* **WHAT YOU NEED TO DO**
Please copy exactly the part of the records below that opens with the line containing "The width and height of the screenshot is (441, 663)." and closes with the line containing "Screen dimensions: 384x148", leaving out any pictures.

* **DATA FOR THIS TASK**

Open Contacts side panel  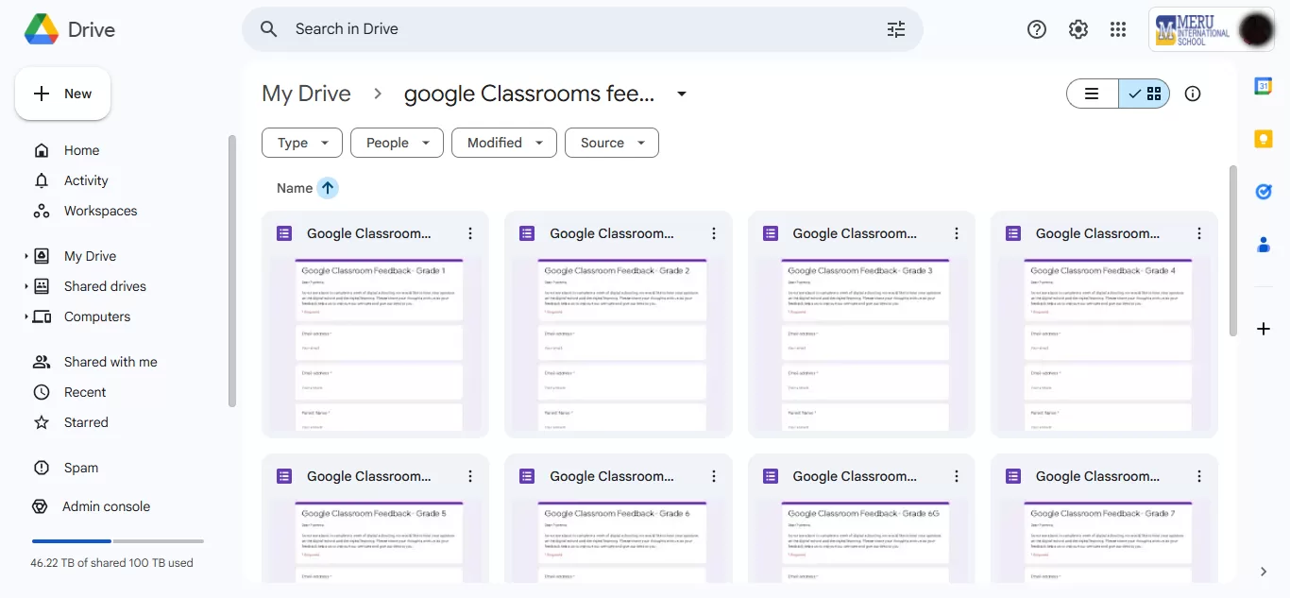point(1263,245)
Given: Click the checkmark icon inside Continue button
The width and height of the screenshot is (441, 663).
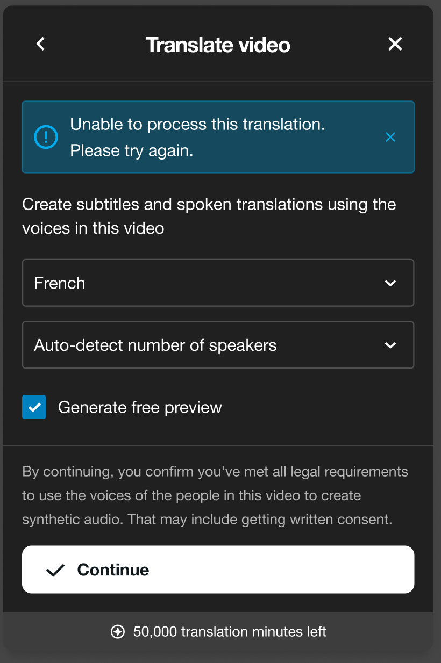Looking at the screenshot, I should 55,570.
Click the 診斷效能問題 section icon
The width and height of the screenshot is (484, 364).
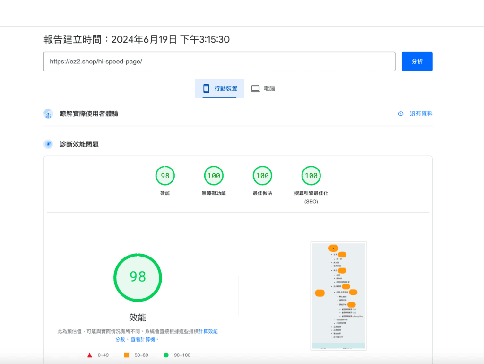tap(48, 144)
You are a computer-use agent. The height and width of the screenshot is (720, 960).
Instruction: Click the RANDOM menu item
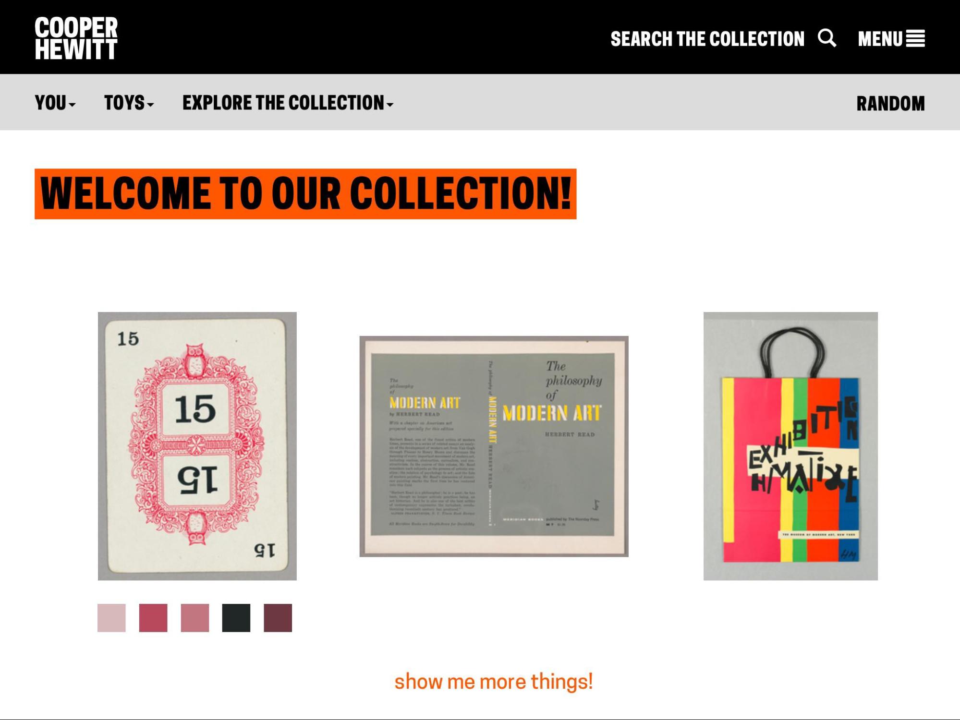pyautogui.click(x=890, y=104)
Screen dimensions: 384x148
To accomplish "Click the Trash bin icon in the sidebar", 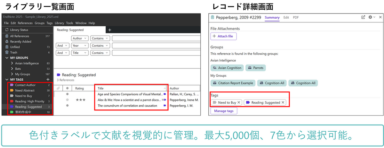I will [x=7, y=52].
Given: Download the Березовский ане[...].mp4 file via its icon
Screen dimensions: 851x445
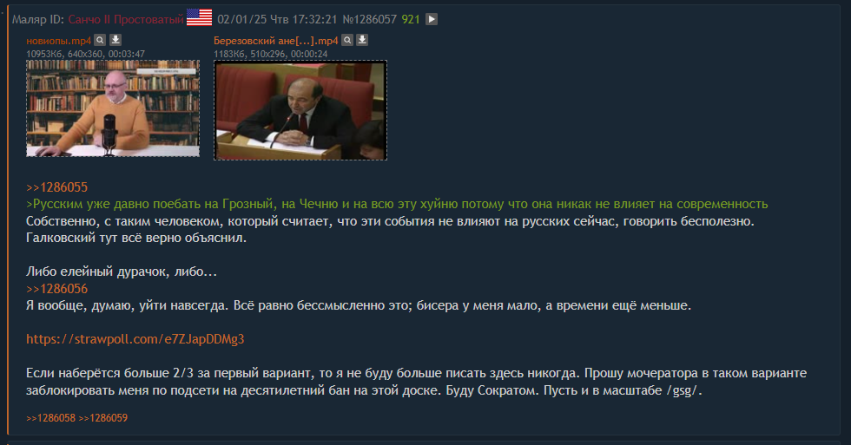Looking at the screenshot, I should (x=363, y=40).
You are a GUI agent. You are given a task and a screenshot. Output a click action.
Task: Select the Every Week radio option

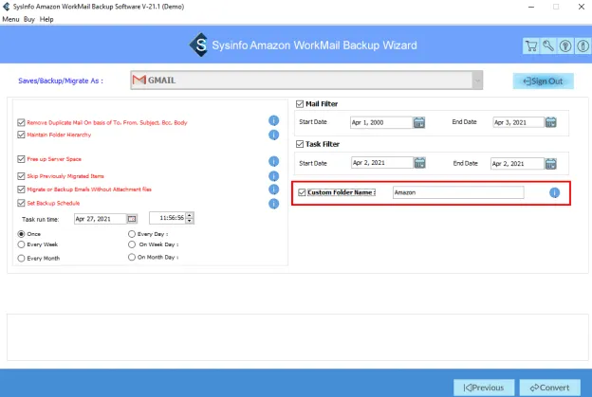tap(22, 244)
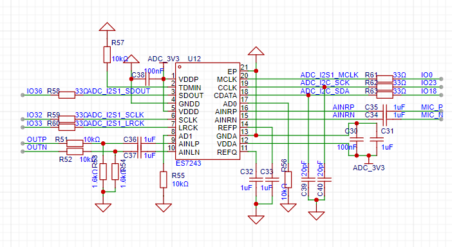Select the C35 capacitor on the MIC_P line

pyautogui.click(x=385, y=111)
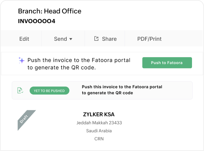Click the city name Jeddah in the address
Screen dimensions: 204x151
83,123
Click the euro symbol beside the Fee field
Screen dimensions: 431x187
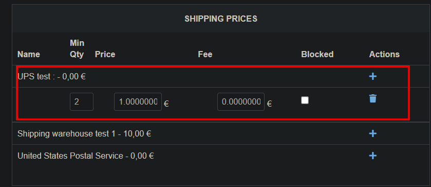269,104
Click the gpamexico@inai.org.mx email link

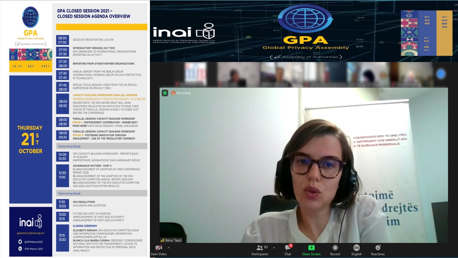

* **SOLUTION FOR THIS PROBLEM**
The width and height of the screenshot is (441, 663).
Looking at the screenshot, I should 55,570.
Click the 診斷效能問題 section icon
The width and height of the screenshot is (484, 364).
tap(48, 144)
You are a computer-use agent. The height and width of the screenshot is (720, 960).
Instruction: Click the RANDOM menu item
pyautogui.click(x=890, y=104)
Screen dimensions: 384x148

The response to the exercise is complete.